GCSE top grade boundaries

(10 Posts)
stubiff Thu 08-Sep-16 13:12:13

For those interested in the new top grade boundaries, please see here.
www.gov.uk/government/news/how-the-top-grades-will-be-awarded-in-new-gcses-in-2017

yeOldeTrout Thu 08-Sep-16 14:18:32

I can't even make sense of that.
I could understand normalising the grade distribution (O-level style).
Or grade = threshold for knowledge (previous GCSE style).
This seems 2 b a weird mash up of both systems!

tiggytape Thu 08-Sep-16 18:18:15

It seems to say that if you would have got an A or an A* under the old system, you will now get a 7 or an 8 or a 9.

And the less clear part:
Does it mean that instead of bluntly awarding the top 20% of A and A* pupils (now the 7 and above group) a grade 9, they will instead tweak the number of grade 9's so that they continue to reflect the differing proportions of A* grades by subject (GCSE Latin for example traditionally has a huge % of pupils gaining an A* whereas in subjects like maths and English - it would be lower)?

hesterton Thu 08-Sep-16 18:21:51

Latin gets high marks because it attracts academic students who will a hive high grades across the board. Why would they choose Latin now? It may be their only B even with the same effort and ability as other subjects.

tiggytape Thu 08-Sep-16 18:25:19

One of the consultation documents outlines it a bit more:

"The tailored approach uses a formula that would result in, across all subjects, close to 20% of those awarded a grade 7 or above being awarded a grade 9.
The formula used to achieve this outcome is: Percentage of those achieving at least grade 7 who should be awarded grade 9 = 7% + 0.5× (percentage of candidates awarded grade 7 or above).
This differs from our previously announced ‘20% approach’ which would have meant that,for each qualification, the top 20% of those who got grade 7 or above would get a grade 9."

tiggytape Thu 08-Sep-16 18:35:10

It won't be a B though hesteron. A grade B now becomes a grade 5 or 6.
If they would have got at least an A under the old system, they'll get at least a grade 7 under the new one.

The real issue looks like maths. Fewer pupils will get the top grade now in relation to subjects like English Language plus they've made the course much more difficult - adding some A Level content to the curriculum. Currently 8.8% of pupils get A* in maths. Under the new system only 3.7% will get a grade 9 (it would have been 4.2% of not for today's tweaking announcement).

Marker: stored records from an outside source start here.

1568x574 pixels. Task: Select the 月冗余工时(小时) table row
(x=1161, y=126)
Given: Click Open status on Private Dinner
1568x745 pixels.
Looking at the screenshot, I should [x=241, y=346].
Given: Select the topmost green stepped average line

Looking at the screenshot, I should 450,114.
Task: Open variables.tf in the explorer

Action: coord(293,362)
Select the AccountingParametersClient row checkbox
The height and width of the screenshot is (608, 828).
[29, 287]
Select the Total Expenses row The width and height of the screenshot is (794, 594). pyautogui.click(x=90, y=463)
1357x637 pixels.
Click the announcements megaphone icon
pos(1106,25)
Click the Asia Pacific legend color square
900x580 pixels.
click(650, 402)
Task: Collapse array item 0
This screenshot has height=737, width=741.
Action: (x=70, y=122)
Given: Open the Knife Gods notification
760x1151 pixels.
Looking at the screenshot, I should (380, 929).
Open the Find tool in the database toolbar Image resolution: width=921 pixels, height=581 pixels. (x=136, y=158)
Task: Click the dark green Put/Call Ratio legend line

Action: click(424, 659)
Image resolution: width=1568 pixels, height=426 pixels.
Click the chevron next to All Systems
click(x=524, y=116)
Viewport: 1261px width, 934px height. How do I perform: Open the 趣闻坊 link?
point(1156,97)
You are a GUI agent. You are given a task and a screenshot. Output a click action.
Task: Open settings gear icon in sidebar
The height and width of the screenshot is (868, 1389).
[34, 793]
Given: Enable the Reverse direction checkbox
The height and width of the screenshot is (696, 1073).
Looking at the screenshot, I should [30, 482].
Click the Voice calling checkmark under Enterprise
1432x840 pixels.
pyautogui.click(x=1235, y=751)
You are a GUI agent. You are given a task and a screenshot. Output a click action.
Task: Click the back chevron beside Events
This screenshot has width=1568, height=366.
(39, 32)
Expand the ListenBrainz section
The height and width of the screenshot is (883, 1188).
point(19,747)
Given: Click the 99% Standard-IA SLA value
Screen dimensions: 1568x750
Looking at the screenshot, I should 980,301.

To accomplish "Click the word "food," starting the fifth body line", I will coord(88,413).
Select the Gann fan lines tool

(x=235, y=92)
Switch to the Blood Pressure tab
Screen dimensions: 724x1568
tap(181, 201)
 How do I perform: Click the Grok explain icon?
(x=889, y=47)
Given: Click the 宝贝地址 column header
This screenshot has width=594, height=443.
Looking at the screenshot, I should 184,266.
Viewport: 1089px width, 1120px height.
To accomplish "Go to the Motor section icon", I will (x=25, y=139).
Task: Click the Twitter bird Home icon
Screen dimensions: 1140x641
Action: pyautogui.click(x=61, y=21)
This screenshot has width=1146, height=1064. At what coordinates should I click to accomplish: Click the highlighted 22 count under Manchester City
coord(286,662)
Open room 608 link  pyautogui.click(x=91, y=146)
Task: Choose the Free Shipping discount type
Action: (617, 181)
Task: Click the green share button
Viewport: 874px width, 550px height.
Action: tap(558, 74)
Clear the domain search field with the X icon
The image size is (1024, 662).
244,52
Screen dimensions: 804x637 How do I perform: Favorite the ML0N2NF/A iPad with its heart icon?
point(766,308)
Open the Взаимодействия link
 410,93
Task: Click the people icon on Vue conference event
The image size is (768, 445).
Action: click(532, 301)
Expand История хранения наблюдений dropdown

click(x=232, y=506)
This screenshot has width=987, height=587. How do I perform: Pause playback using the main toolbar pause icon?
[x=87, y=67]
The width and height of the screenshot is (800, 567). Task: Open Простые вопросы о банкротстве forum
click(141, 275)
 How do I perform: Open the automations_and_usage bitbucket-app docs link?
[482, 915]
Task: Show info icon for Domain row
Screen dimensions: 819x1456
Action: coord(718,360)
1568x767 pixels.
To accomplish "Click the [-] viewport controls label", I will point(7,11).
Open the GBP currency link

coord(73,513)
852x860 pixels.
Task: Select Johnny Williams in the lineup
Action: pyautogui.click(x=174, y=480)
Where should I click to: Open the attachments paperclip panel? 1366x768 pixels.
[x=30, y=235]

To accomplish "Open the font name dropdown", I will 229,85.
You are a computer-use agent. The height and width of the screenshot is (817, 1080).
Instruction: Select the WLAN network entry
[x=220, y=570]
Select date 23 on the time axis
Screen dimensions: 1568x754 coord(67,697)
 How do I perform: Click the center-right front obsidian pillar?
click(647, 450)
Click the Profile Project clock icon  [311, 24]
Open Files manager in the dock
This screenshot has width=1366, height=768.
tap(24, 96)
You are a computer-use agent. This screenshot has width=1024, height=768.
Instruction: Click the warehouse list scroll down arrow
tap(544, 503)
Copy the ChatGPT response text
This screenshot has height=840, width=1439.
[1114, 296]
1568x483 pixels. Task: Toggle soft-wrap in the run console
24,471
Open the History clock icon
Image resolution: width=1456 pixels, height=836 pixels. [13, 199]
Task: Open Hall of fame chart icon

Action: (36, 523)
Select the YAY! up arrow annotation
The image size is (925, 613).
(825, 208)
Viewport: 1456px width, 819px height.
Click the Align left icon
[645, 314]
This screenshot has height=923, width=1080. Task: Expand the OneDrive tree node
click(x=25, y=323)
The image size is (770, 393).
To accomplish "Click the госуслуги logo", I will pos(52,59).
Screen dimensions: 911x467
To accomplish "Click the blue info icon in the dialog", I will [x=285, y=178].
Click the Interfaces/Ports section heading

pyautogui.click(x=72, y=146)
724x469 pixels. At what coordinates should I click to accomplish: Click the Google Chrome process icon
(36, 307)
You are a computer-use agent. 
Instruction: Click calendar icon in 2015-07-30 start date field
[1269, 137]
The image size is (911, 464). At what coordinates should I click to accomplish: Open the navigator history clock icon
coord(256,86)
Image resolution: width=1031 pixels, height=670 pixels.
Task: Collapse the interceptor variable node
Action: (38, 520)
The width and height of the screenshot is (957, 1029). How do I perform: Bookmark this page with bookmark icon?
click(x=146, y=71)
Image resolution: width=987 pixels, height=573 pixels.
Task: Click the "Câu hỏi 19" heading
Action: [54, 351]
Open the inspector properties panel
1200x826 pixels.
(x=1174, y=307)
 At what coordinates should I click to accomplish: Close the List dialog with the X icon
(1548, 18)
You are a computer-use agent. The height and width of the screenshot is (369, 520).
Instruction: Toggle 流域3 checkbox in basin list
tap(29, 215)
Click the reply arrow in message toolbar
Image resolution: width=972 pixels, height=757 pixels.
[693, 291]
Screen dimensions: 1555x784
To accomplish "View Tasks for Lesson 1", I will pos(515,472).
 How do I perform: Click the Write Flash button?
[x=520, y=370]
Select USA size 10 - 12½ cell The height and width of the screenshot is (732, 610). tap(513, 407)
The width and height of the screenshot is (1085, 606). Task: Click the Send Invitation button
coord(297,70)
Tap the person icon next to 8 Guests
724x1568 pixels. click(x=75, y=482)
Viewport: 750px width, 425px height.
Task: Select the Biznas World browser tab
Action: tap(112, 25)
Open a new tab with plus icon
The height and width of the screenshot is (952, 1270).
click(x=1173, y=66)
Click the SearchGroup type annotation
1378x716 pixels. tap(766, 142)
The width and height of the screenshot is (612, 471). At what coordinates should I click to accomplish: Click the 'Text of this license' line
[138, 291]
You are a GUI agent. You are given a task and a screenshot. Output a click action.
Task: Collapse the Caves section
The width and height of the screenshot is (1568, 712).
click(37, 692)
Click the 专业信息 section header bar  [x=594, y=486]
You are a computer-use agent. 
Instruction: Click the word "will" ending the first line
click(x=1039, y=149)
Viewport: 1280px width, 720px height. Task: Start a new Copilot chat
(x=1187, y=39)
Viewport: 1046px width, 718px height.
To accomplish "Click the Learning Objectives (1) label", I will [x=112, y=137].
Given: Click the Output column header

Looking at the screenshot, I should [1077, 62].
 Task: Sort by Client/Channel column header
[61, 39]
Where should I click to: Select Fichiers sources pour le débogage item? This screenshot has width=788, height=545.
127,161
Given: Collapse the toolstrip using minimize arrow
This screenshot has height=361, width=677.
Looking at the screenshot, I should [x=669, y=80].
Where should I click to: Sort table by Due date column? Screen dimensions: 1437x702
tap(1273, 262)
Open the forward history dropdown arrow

hesterton Thu 08-Sep-16 18:40:28

Really useful, thanks Tiggy.

tiggytape Thu 08-Sep-16 18:55:24

I think it's going to take some getting used to hester for everyone

I doubt for example many pupils are going to get a string of grade 9's in the same way that some got a string of A* grades under the old system.
We'll all have to get used to a grade 7 or 8 being really good, a grade 9 being exceptional.

High attaining children may feel disappointed not to be able to have all top, top grades but I think it is hard for the others too.

A grade 6 is equivalent of a high grade B but doesn't quite have the same ring to it somehow (getting a 6 when 9 is the highest doesn't sound as good as a top grade B just a few points off an A)

And a pass (grade 5) will be set at the old 'low grade B - high grade C' standard but, again, it doesn't sound as good (scraping a B grade sounds so much better than being awarded a grade 5 where grade 9 is the highest).
It will also mean that those who used to scrape a low C and therefore a pass will, in future years, not be deemed to have passed well at all. A low grade C will be a grade 4 which won't be classed as the target pass grade.

yeOldeTrout Thu 08-Sep-16 19:30:39

3.7 or 4.2, they both round to 4. <shrug>

tiggytape Thu 08-Sep-16 19:36:25

I think it is a difference of around 3000 pupils so them at least it might be a disappointment.